Fin da quando i negoziati su Brexit hanno avuto inizio ho spesso sottolineato i diversi rapporti di forza tra l’Unione Europea ed Regno Unito, rapporti di forza che, come prevedibile, hanno prodotto una bozza di accordo nettamente sbilanciata verso i 27 (Clicca qui)
A riprova di ciò basterebbe osservare le modalità con cui le parti l’hanno accolta: un celere via libera da parte dei 27 membri della UE contro la bufera abbattutasi su Theresa May, accompagnata da numerose defezioni in seno alla sua maggioranza.
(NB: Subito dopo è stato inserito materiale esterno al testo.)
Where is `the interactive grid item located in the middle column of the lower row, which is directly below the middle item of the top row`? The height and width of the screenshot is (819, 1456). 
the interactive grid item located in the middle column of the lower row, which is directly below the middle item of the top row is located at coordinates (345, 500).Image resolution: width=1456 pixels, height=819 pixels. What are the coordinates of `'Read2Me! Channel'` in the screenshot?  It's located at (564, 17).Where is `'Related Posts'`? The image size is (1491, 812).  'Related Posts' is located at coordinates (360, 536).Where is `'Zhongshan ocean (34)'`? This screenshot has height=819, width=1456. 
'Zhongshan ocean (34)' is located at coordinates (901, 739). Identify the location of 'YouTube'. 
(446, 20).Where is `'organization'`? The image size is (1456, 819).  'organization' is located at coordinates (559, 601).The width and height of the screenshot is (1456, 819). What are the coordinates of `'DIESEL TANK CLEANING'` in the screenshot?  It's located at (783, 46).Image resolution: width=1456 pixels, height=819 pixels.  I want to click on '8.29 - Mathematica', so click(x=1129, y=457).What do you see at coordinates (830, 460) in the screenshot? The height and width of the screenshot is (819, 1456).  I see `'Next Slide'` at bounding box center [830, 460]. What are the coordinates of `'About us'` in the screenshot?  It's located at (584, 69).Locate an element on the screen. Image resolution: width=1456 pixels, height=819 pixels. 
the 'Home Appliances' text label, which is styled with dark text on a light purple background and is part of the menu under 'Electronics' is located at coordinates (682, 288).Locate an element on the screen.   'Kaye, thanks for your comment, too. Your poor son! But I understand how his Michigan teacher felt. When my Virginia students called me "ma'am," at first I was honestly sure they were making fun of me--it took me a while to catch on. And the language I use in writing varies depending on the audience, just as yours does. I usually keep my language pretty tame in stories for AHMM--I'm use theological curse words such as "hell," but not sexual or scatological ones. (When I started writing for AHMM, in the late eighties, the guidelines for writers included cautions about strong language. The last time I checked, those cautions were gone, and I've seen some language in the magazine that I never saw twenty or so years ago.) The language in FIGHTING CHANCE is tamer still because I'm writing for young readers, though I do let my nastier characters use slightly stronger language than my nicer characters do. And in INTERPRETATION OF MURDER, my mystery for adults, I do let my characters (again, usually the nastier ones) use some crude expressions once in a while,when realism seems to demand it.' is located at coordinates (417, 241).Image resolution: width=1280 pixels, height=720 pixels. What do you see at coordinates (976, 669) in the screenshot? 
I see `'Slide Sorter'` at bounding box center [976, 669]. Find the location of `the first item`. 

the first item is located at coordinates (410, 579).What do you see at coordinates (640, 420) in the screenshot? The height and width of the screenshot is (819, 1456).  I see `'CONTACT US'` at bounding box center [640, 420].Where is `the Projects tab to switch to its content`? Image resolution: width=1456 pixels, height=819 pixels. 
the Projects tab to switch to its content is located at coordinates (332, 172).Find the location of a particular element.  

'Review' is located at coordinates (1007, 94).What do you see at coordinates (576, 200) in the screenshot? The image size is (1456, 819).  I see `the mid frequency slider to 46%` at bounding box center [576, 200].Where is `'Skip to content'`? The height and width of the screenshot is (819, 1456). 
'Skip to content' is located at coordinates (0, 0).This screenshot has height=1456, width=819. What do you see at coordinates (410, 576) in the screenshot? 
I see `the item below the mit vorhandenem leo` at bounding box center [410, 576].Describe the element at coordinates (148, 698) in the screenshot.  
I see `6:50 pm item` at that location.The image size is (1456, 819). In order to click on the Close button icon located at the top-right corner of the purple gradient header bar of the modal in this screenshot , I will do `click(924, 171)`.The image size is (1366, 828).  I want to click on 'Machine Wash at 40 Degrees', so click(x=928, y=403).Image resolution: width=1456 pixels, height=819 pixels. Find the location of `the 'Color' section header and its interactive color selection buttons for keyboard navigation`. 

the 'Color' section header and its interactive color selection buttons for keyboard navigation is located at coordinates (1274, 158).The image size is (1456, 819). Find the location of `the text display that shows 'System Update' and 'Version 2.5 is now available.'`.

Da cittadino europeo e da europeista convinto dovrei salutare l’esito di queste trattative con soddisfazione, invece non è così, almeno non del tutto.
Ragioniamoci.
Un accordo nettamente a favore dell’Unione Europea, sebbene possa fungere da monito all’eventualità che altri Paesi possano abbandonare l’area – per questo motivo io stesso avevo tifato per un’Europa intransigente nelle trattative – porta con sé il rischio reale che il Parlamento britannico rifiuti l’intesa, rimescolando di nuovo le carte.
Certo, seppur sia da considerarsi un’ipotesi remota, un accordo altamente sbilanciato potrebbe anche spingere il Regno Unito ad un ripensamento, a.k.a. la rinuncia ad uscire dall’UE, un nuovo referendum, ipotesi, però, come detto, assai remote, da non prendere dunque in considerazione, almeno non per il momento.
Michel Barnier, il commissario UE responsabile dei negoziati sulla Brexit, avrebbe forse dovuto tenere a mente un famoso adagio il quale recita “Se diventi troppo bravo ad un gioco, all’inizio vincerai sempre, ma dopo un po’ gli altri si stuferanno di perdere e nessuno vorrà più giocare con te”.